Retype the lines of the listing below exactly, but only those from the one containing "Click the Available Cash legend swatch" through the last line; pictures stay out.

- - -

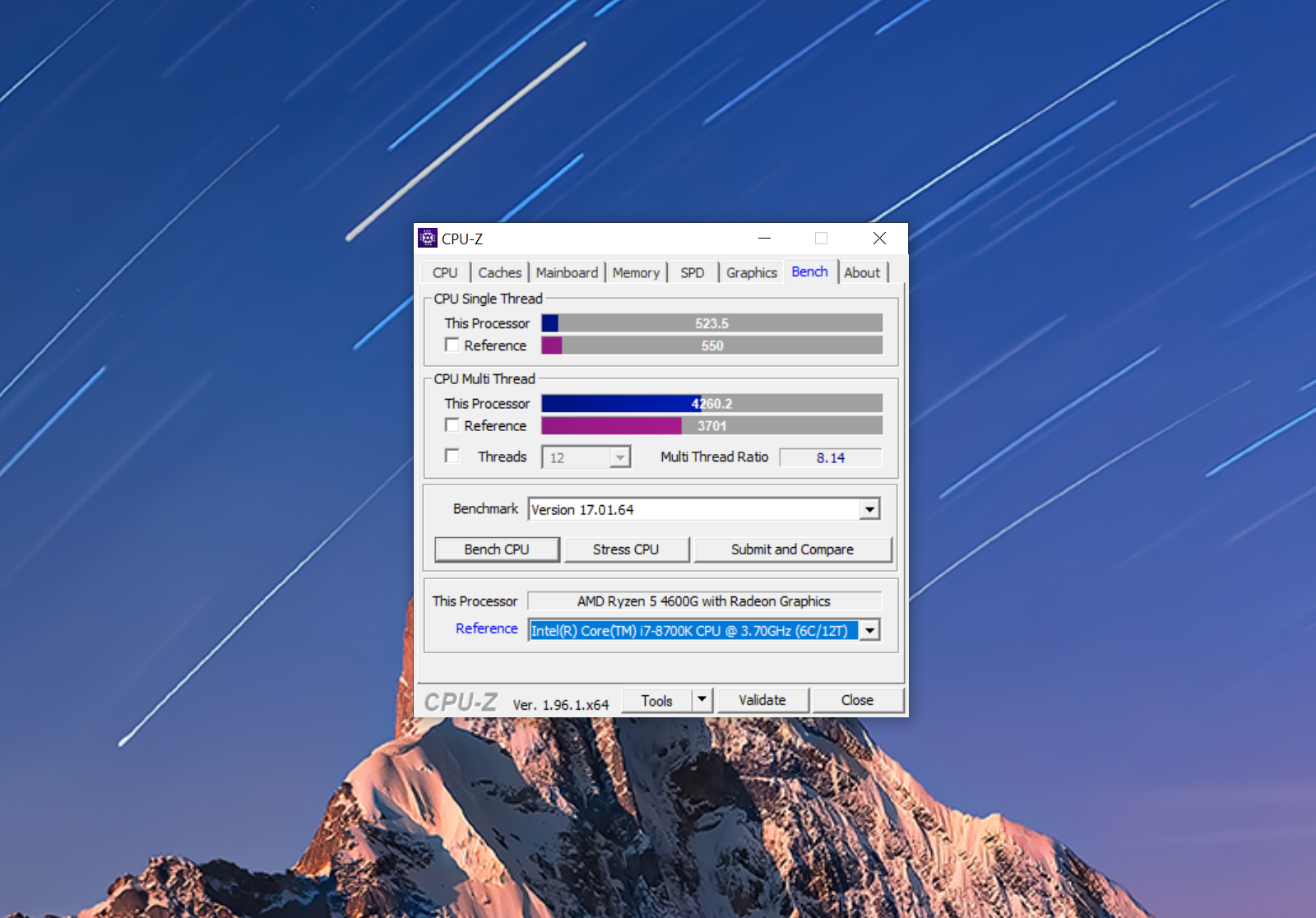Switch to the CPU tab
Screen dimensions: 1316x918
[x=445, y=272]
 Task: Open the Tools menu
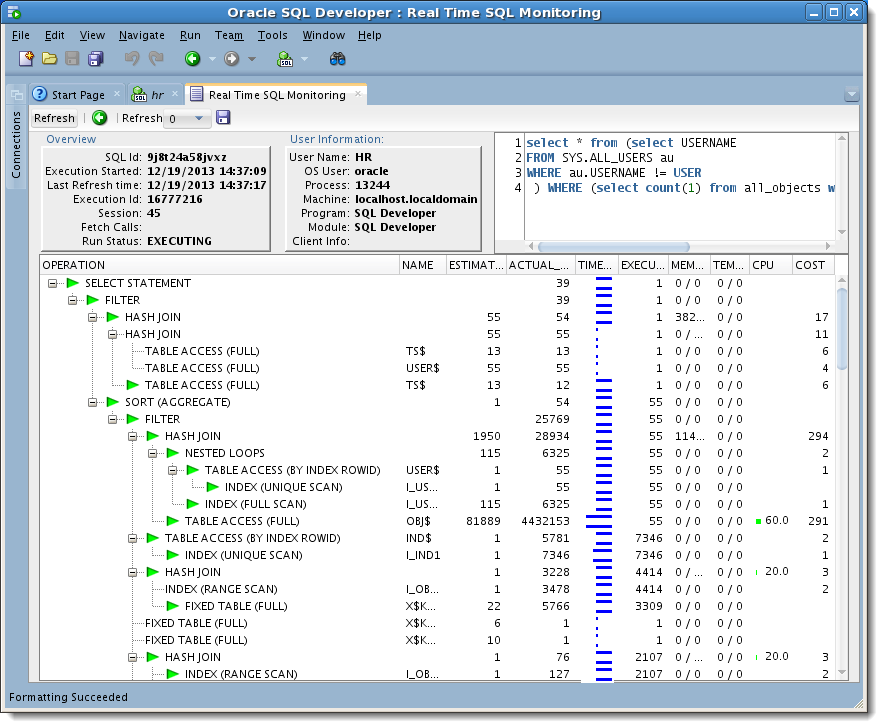click(x=272, y=35)
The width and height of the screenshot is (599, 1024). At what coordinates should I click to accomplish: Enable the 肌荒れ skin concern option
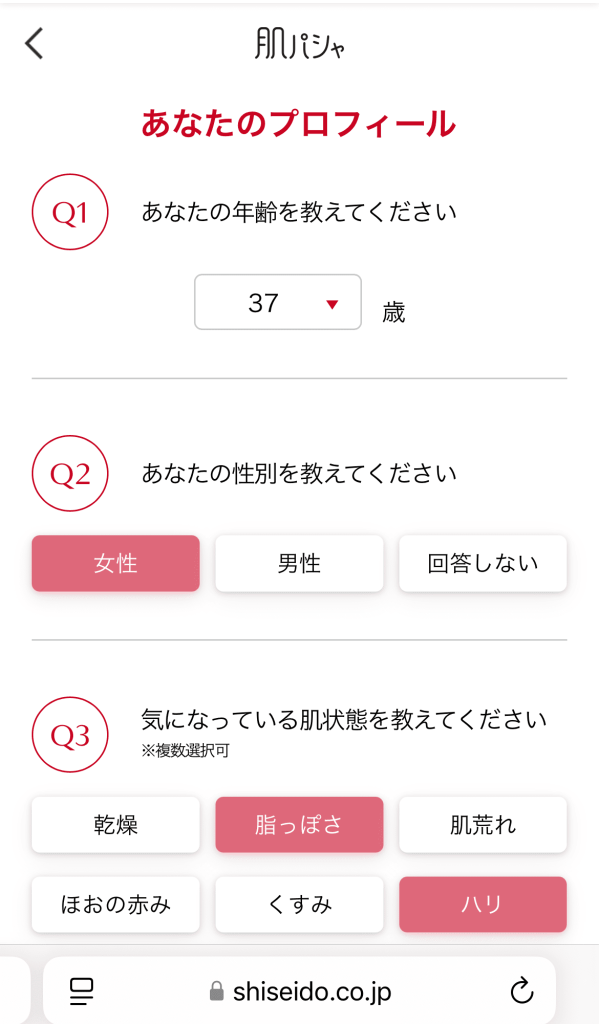click(482, 824)

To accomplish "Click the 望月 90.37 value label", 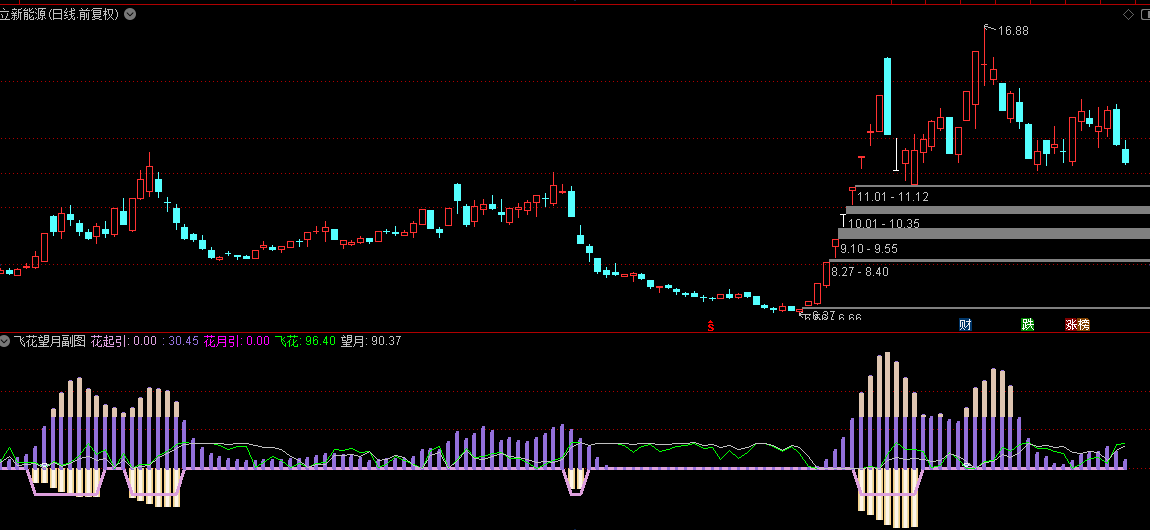I will click(371, 341).
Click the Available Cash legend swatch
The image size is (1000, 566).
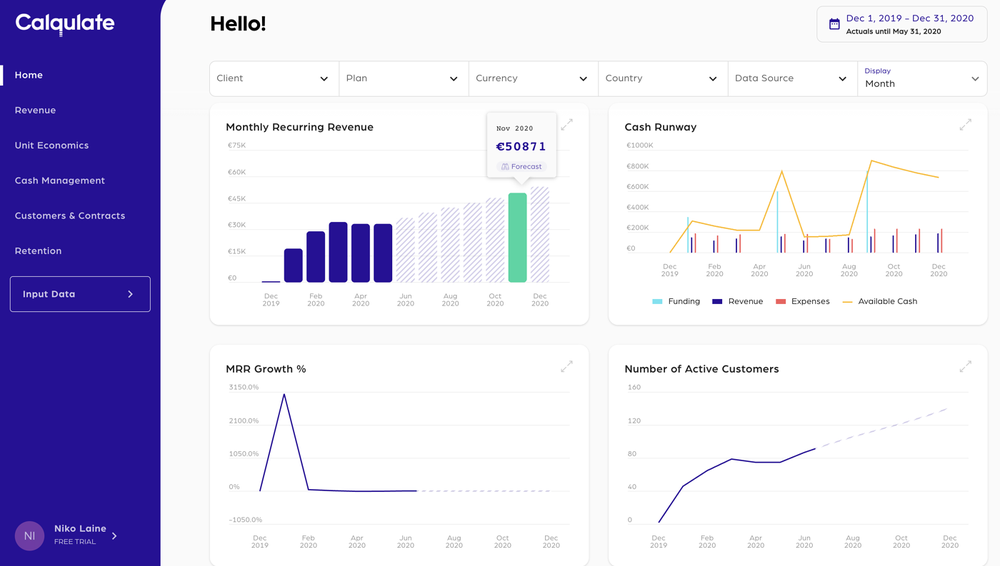849,301
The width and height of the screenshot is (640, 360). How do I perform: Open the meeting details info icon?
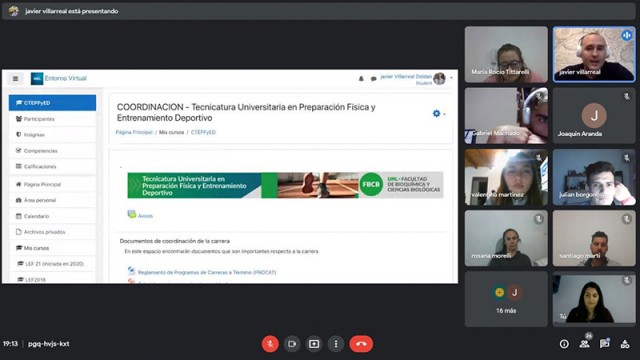(x=564, y=344)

- - -

* Finished task:
Click the Available Cash legend swatch
The image size is (1000, 566).
849,301
The width and height of the screenshot is (640, 360). How do I perform: Open the meeting details info icon?
(x=564, y=344)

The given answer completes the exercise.